> INFORMATION SUPPLIED:
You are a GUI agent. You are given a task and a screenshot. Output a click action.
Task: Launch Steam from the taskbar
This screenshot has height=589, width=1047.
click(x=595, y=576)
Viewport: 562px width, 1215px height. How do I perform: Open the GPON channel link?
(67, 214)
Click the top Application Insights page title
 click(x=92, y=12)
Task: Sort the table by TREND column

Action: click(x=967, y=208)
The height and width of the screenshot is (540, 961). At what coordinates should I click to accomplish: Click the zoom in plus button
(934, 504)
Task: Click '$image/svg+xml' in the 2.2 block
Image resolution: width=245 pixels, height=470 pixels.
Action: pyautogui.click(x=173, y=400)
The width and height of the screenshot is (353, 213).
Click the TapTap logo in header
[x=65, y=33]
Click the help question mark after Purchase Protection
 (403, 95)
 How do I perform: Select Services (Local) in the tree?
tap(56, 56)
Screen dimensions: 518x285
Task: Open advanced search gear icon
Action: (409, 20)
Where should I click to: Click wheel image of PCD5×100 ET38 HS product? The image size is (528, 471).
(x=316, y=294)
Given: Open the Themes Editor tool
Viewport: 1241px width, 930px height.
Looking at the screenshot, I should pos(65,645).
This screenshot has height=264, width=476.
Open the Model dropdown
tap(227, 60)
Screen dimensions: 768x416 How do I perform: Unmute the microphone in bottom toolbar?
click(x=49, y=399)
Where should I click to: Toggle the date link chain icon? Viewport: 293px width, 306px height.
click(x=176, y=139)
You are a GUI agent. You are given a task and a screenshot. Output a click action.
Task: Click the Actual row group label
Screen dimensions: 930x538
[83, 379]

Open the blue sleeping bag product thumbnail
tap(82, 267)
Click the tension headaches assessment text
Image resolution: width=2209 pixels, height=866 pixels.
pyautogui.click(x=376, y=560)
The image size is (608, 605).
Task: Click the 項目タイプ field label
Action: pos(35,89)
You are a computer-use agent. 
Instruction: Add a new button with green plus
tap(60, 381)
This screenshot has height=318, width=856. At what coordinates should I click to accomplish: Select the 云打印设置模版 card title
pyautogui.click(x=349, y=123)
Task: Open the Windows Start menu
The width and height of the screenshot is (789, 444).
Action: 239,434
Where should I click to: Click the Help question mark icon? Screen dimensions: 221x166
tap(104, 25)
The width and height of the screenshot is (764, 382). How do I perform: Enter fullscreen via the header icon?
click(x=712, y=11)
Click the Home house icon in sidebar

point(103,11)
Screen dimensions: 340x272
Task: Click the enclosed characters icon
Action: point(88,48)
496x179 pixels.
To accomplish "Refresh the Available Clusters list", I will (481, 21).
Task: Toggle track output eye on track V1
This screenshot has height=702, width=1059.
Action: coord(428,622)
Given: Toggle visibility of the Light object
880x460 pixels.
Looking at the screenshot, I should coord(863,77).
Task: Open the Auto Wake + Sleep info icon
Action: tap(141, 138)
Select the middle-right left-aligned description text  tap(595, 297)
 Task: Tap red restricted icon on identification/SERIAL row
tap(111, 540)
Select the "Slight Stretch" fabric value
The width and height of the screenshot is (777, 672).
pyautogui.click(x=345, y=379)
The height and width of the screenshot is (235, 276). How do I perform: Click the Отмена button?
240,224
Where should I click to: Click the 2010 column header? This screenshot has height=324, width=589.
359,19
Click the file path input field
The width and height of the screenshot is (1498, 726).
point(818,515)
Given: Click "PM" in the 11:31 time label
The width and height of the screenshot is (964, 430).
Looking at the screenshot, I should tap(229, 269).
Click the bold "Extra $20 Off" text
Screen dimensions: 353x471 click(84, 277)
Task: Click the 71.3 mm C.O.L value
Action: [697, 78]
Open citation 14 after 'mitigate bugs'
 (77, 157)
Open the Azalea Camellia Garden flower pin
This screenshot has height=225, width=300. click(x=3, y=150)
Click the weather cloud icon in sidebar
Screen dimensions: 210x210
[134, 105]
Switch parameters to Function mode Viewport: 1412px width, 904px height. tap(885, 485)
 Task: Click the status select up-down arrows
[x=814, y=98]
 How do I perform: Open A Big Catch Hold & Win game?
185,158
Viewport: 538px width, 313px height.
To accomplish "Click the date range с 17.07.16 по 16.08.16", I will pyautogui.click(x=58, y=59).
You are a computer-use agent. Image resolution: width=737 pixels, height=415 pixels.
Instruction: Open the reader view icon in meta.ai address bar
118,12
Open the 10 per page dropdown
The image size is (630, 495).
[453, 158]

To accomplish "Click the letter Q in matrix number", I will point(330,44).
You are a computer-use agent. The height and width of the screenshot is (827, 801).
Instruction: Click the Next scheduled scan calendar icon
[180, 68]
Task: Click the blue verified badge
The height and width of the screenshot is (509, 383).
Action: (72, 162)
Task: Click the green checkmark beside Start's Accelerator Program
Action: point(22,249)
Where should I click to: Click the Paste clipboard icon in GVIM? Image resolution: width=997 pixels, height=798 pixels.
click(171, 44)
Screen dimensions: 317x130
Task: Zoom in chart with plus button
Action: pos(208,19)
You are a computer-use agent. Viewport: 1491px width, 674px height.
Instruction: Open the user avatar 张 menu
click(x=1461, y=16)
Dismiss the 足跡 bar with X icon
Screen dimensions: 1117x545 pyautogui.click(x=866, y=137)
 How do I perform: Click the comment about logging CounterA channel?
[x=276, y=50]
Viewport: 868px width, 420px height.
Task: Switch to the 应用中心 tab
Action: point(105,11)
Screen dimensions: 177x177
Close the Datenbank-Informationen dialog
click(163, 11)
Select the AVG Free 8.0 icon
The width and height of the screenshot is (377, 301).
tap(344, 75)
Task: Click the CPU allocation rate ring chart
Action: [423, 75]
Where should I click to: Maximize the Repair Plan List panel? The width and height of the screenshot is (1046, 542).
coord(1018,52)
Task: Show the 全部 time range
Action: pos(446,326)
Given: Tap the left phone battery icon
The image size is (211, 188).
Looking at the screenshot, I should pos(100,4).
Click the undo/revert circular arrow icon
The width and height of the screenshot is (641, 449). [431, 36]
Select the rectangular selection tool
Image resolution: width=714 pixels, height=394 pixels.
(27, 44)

> EXERCISE OBJECTIVE: Show every line from the entries above in which the word "computer" appears.

> EXERCISE RESULT:
You are a computer-use agent. 
You are a computer-use agent. Image resolution: width=737 pixels, height=415 pixels.
You are a computer-use agent. The height and width of the screenshot is (827, 801).
You are a computer-use agent. Viewport: 1491px width, 674px height.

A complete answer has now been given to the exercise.